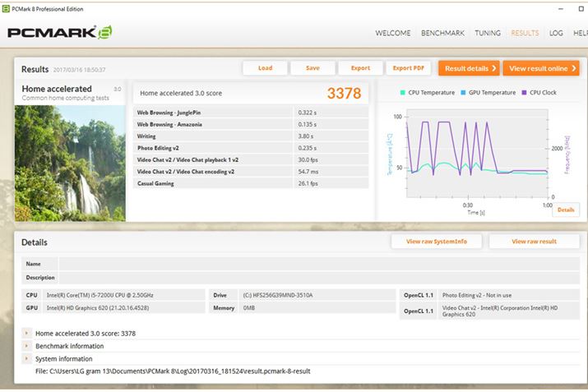Screen dimensions: 588x392
Task: Toggle the GPU Temperature legend swatch
Action: 464,93
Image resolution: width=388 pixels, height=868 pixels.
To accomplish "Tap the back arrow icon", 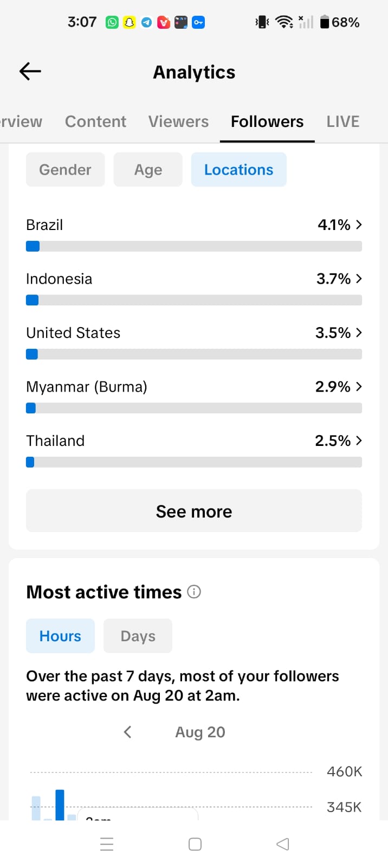I will tap(30, 71).
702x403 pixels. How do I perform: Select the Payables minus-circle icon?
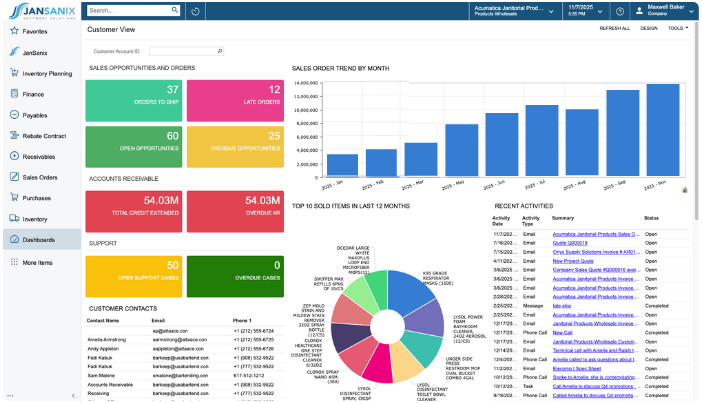pyautogui.click(x=13, y=115)
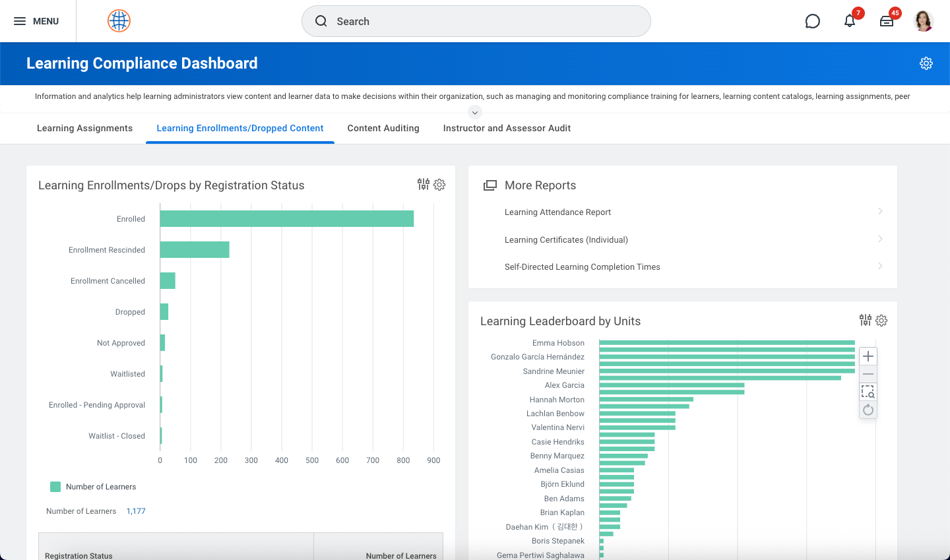950x560 pixels.
Task: Reset the leaderboard chart view
Action: click(868, 409)
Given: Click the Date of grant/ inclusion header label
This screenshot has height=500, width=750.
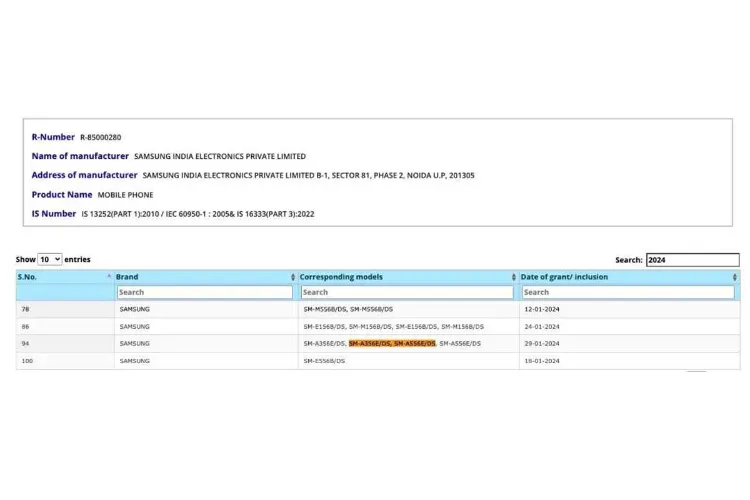Looking at the screenshot, I should 564,277.
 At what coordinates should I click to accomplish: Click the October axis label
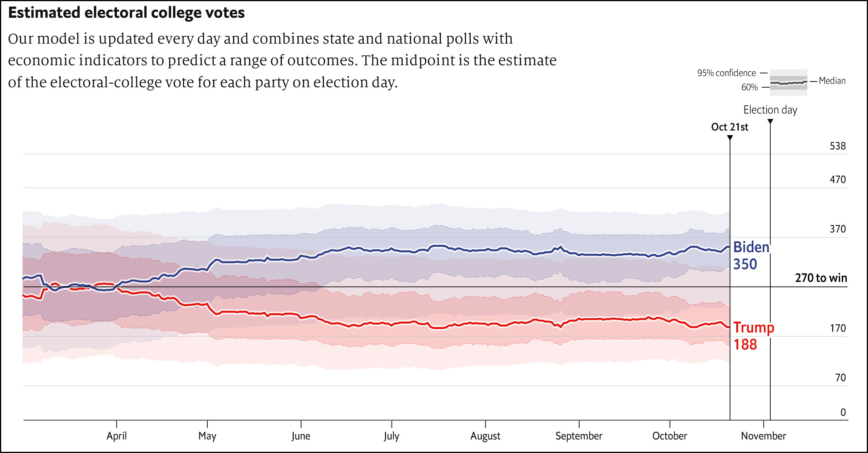(670, 436)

● ● ● ●

Your answer must be the lines from the line containing "At what coordinates" through the final line of the data, written out exactly, both ends included and pictures left out.

Solution to this problem –
 At what coordinates should I click to accomplish: Click the October axis label
(670, 436)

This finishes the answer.